Am 16.04.2015 um 20:39 schrieb Junio C Hamano:
> This is on top of the ".gitignore can start with UTF8 BOM" patch
> from Carlos.
> 
> Second try; the first patch is new to clarify the logic in the
> codeflow after Carlos's patch, and the second one has been adjusted
> accordingly.
> 
> Junio C Hamano (4):
>   add_excludes_from_file: clarify the bom skipping logic
>   utf8-bom: introduce skip_utf8_bom() helper
>   config: use utf8_bom[] from utf.[ch] in git_parse_source()
>   attr: skip UTF8 BOM at the beginning of the input file
> 


Wouldn't it be better to just strip the BOM on commit, e.g. via a clean filter 
or pre-commit hook (as suggested in [1])? Or is this patch series only meant to 
supplement such a solution (i.e. only strip the BOM when reading files from the 
working-copy rather than the committed tree)?

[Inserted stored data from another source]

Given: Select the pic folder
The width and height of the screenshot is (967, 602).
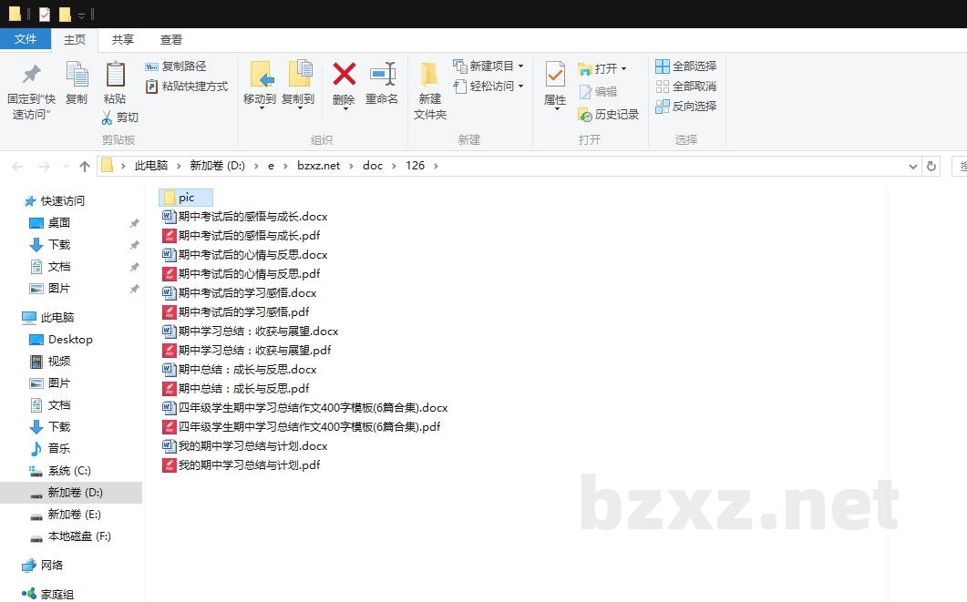Looking at the screenshot, I should [x=186, y=198].
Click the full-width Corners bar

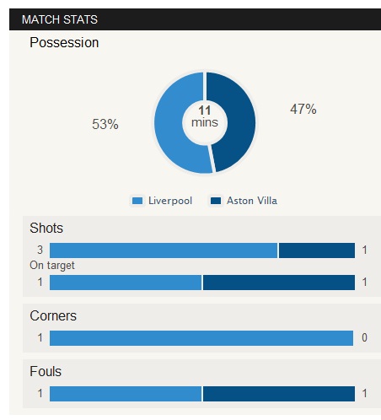201,338
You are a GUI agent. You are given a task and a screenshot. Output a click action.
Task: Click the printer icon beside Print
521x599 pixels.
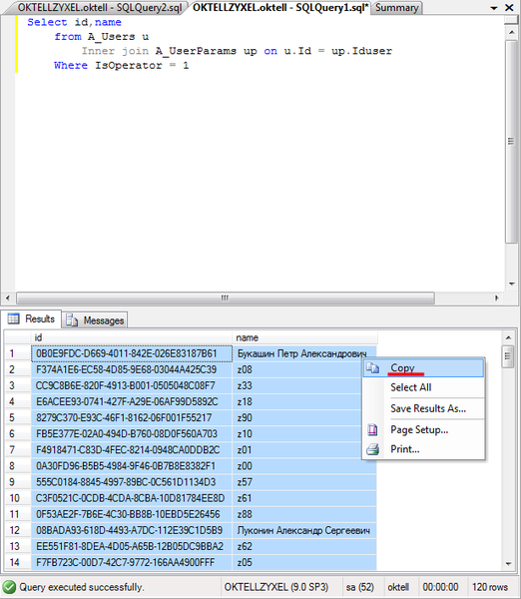(x=373, y=449)
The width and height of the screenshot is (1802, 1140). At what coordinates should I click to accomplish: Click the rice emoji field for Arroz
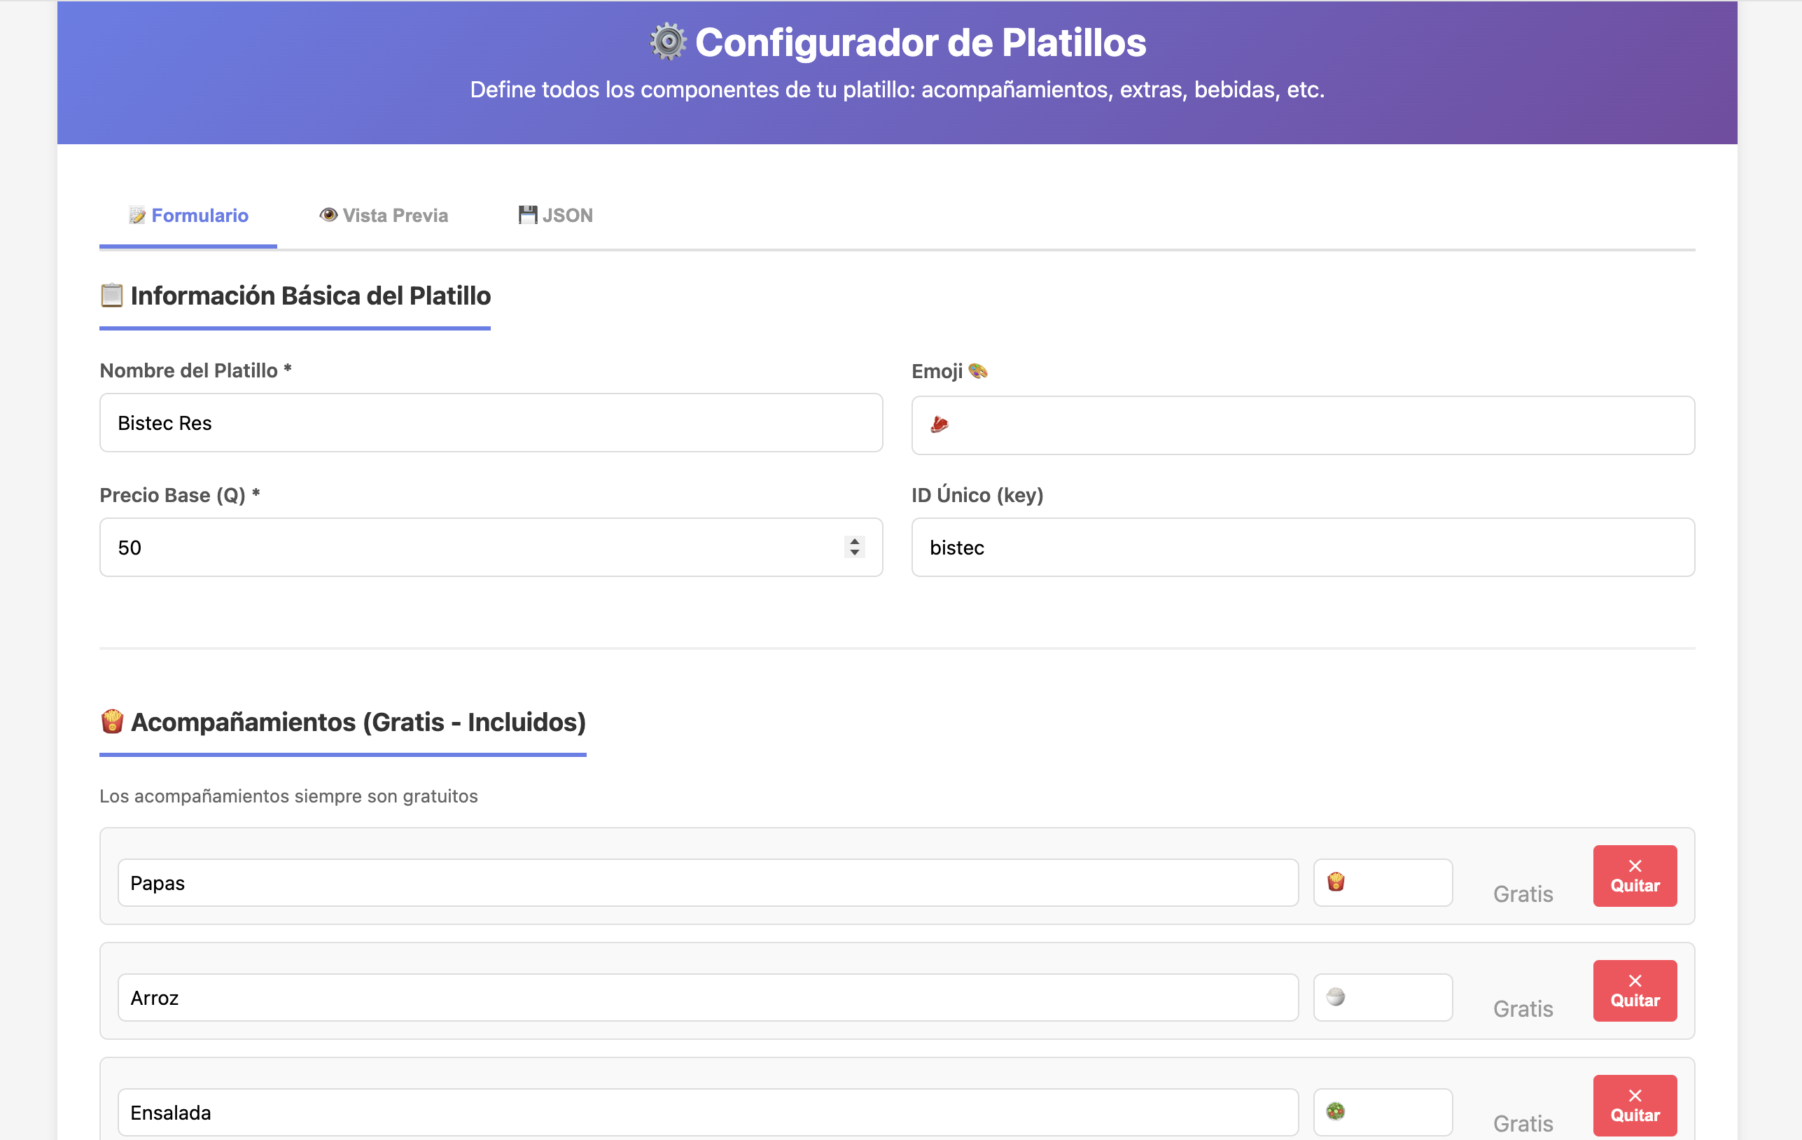click(1382, 997)
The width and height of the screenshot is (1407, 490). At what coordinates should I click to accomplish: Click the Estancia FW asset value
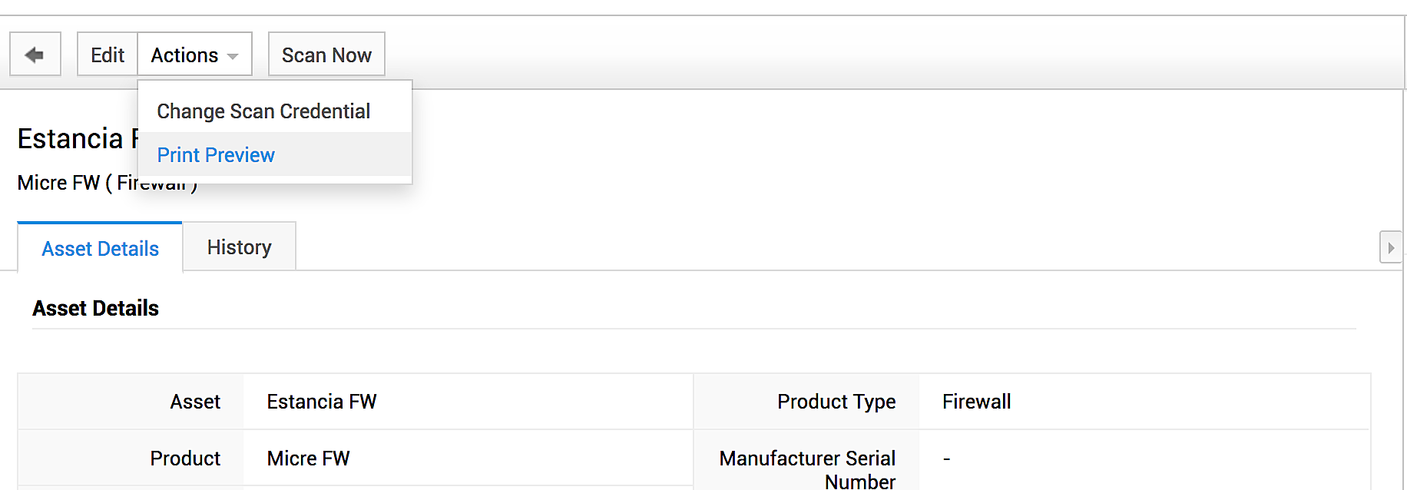(322, 402)
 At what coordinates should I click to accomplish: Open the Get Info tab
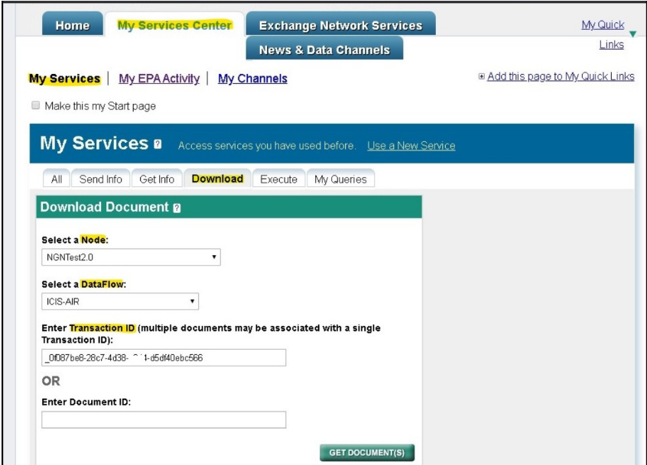click(157, 179)
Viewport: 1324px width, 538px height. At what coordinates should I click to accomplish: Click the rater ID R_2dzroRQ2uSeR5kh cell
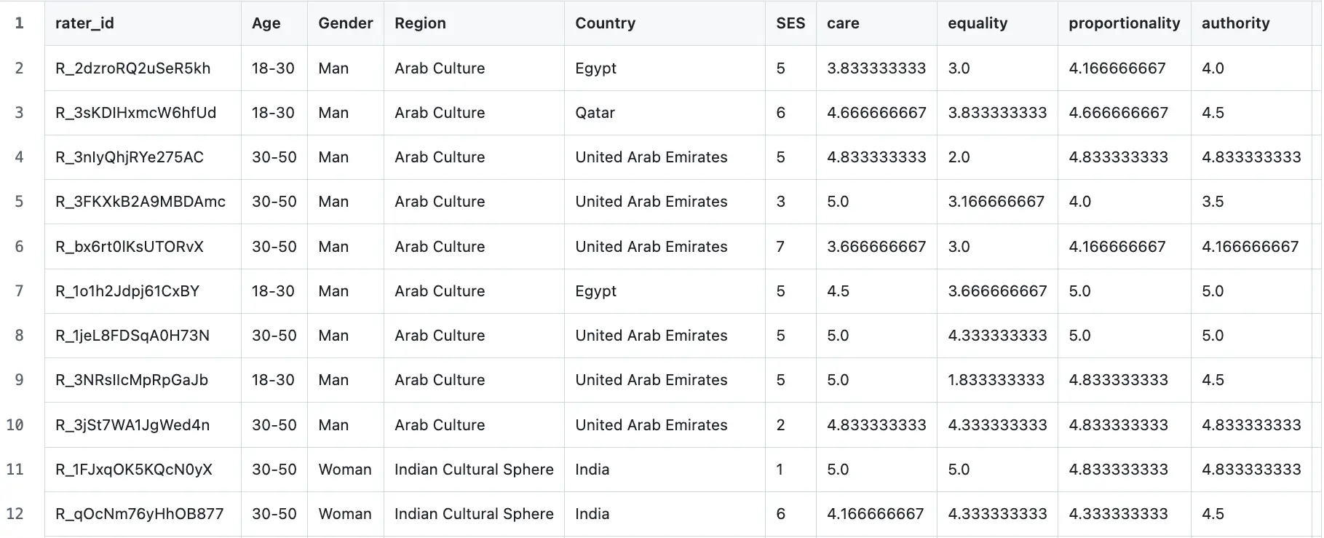[132, 68]
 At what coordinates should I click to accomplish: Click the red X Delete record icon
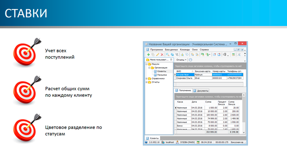[162, 55]
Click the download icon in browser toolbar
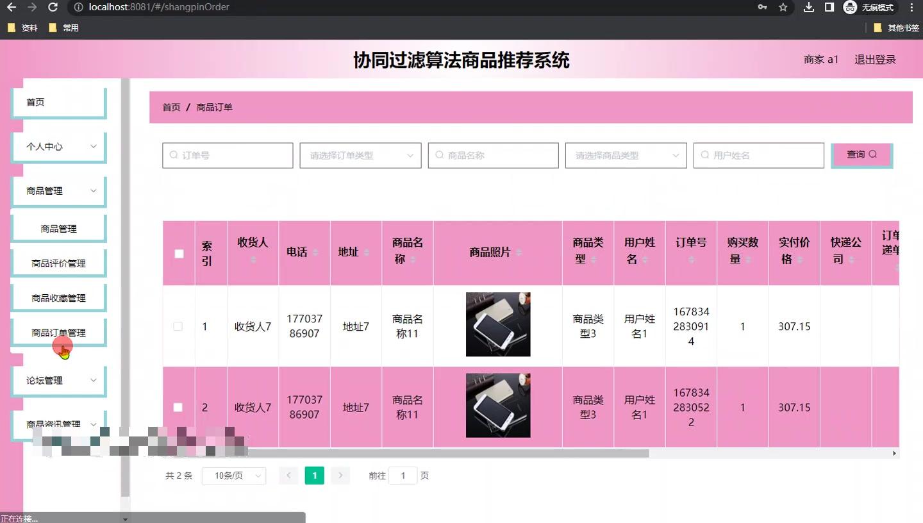923x523 pixels. (808, 8)
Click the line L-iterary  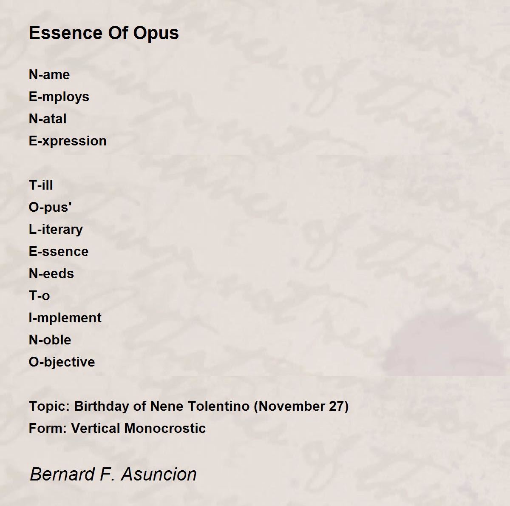pos(56,230)
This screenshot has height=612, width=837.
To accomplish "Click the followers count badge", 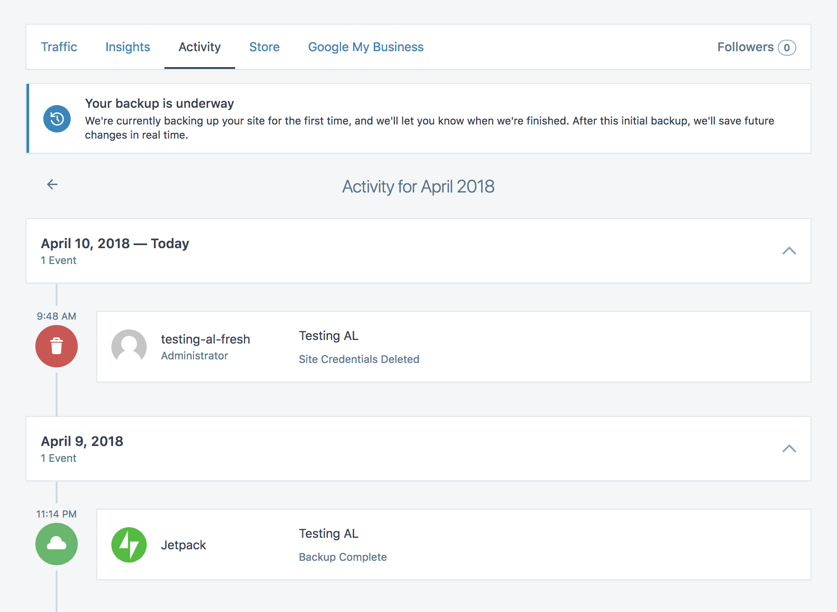I will [x=787, y=48].
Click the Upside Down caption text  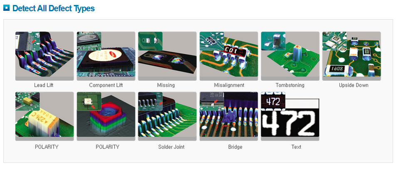pos(354,85)
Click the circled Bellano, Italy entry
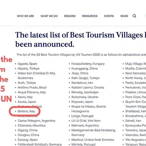 26,111
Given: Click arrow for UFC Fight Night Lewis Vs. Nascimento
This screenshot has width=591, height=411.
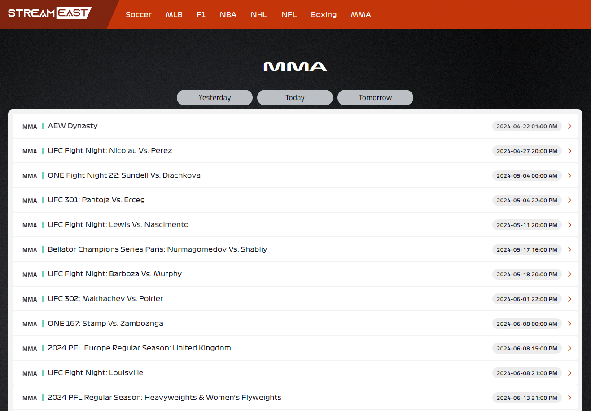Looking at the screenshot, I should point(569,225).
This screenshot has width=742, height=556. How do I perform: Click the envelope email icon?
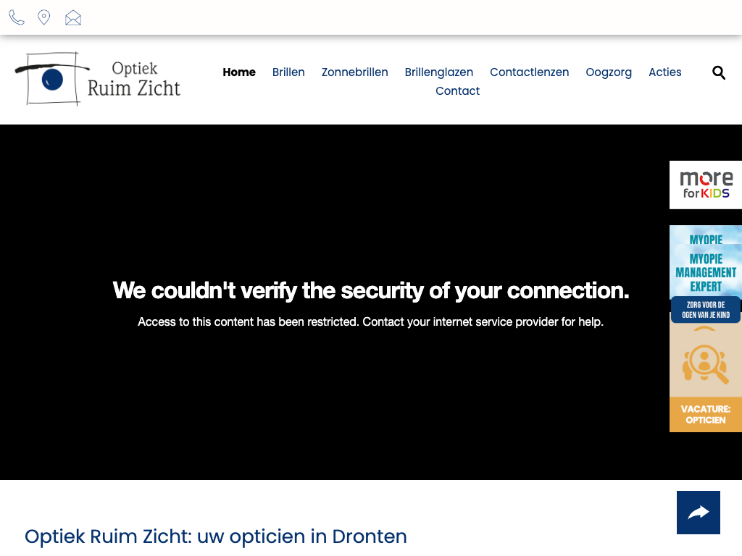coord(73,18)
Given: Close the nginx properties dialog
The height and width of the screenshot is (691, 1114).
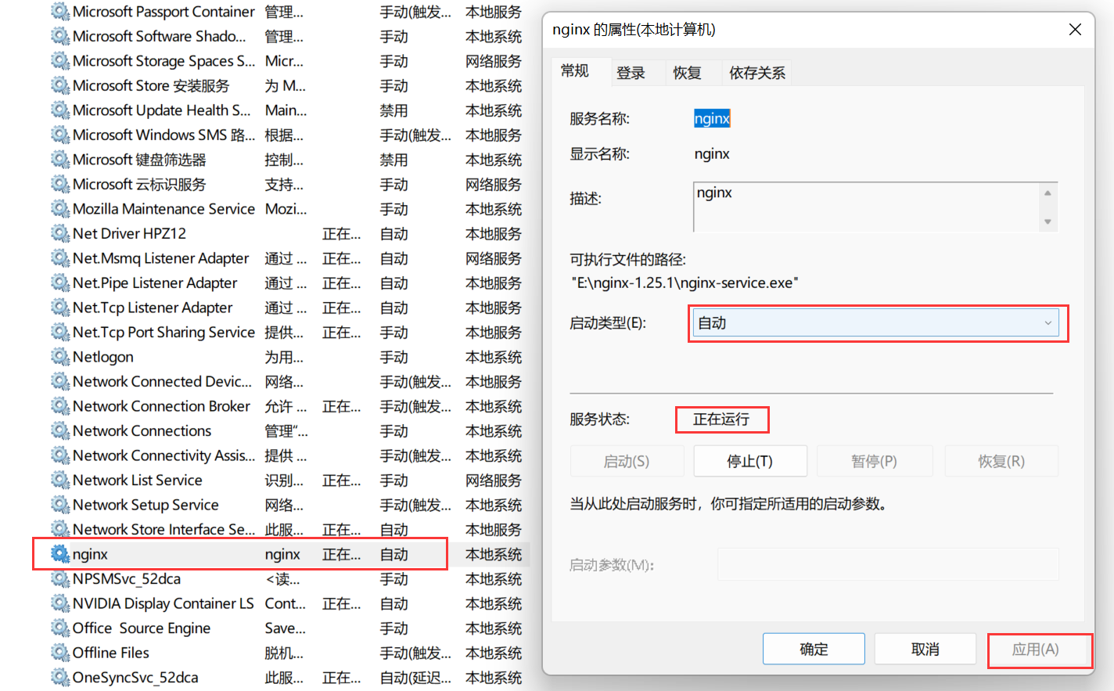Looking at the screenshot, I should tap(1075, 30).
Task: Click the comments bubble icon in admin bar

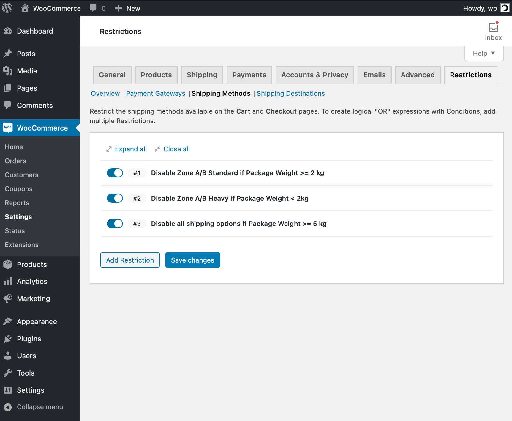Action: tap(93, 8)
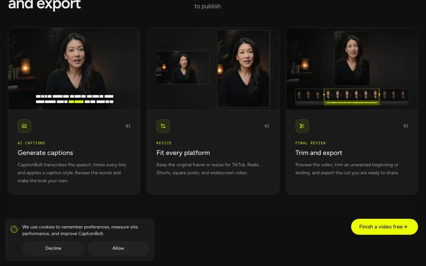Select the small widescreen frame thumbnail
The height and width of the screenshot is (266, 426).
click(x=183, y=68)
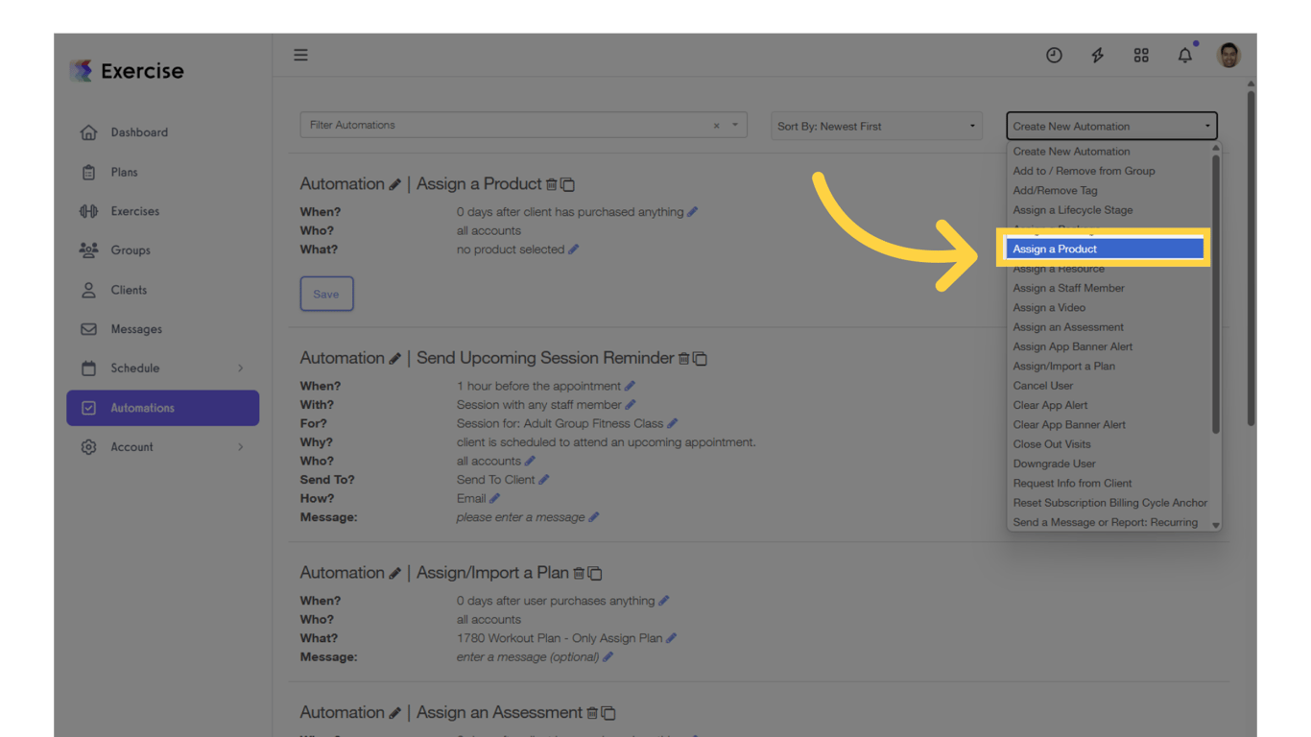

According to rfc3629 chapter 6 [2], the use of a BOM as encoding signature 
should be forbidden if the encoding is *known* to be always UTF-8. And 
.gitignore, .gitattributes and .gitmodules contain path names, which are always 
UTF-8 as of Git for Windows v1.7.10.

IOW, allowing a BOM would mean that files *without* BOM are *not* UTF-8 and 
need to be decoded from e.g. system encoding (which unfortunately cannot be set 
to UTF-8 on Windows). But this makes no sense as the repository would not be 
portable. E.g. a .gitattributes file created on a Greek Windows, containing 
greek path names in Cp1253, would not work on platforms with different encoding.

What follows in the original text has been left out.